## INFORMATION SHOWN

━━━━━━━━━━━━━━━━━━━━

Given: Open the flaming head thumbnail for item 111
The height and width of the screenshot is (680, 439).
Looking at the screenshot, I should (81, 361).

━━━━━━━━━━━━━━━━━━━━

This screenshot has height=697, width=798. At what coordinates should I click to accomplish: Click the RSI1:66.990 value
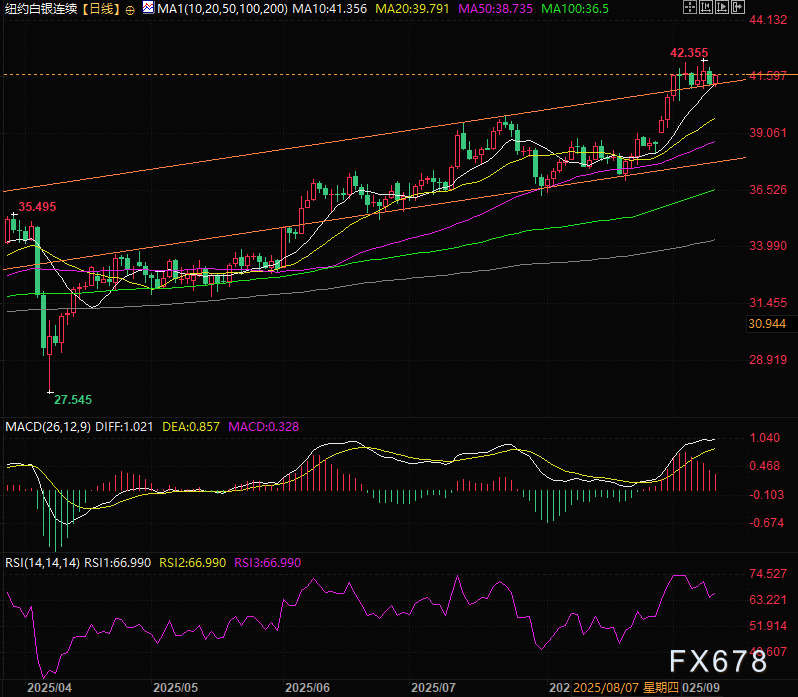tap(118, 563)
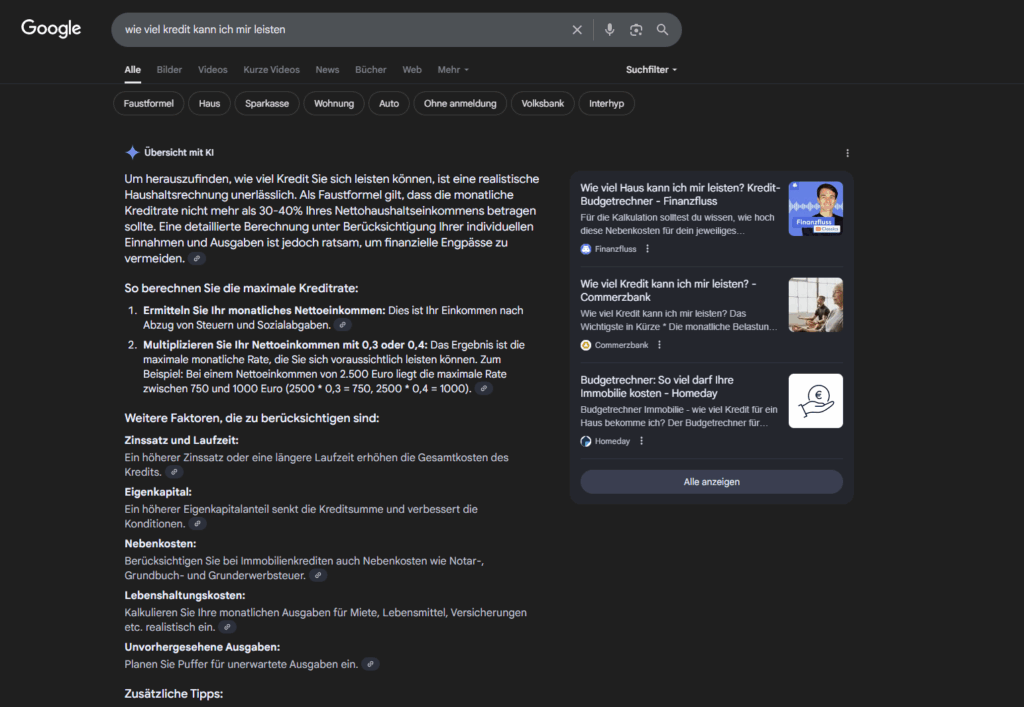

━━━━━━━━━━━━━━━━━━━━

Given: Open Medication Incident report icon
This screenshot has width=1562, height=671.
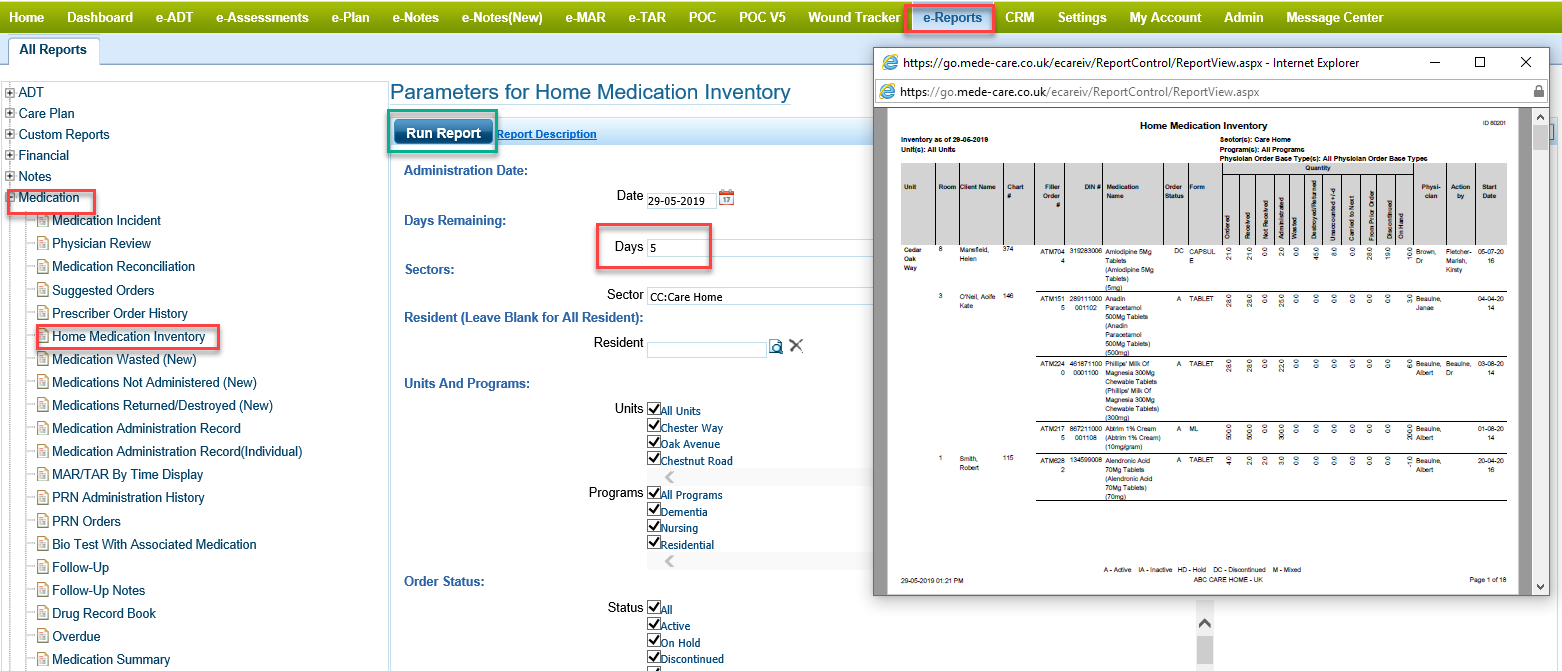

━━━━━━━━━━━━━━━━━━━━

## WHAT THIS TASK INVOLVES
Set down, from the entries above, exactly the lines from the one with "Given: Open Medication Incident report icon" up to and including the one with "This screenshot has width=1562, height=671.", and no other lines.

## ANSWER AREA
Given: Open Medication Incident report icon
This screenshot has width=1562, height=671.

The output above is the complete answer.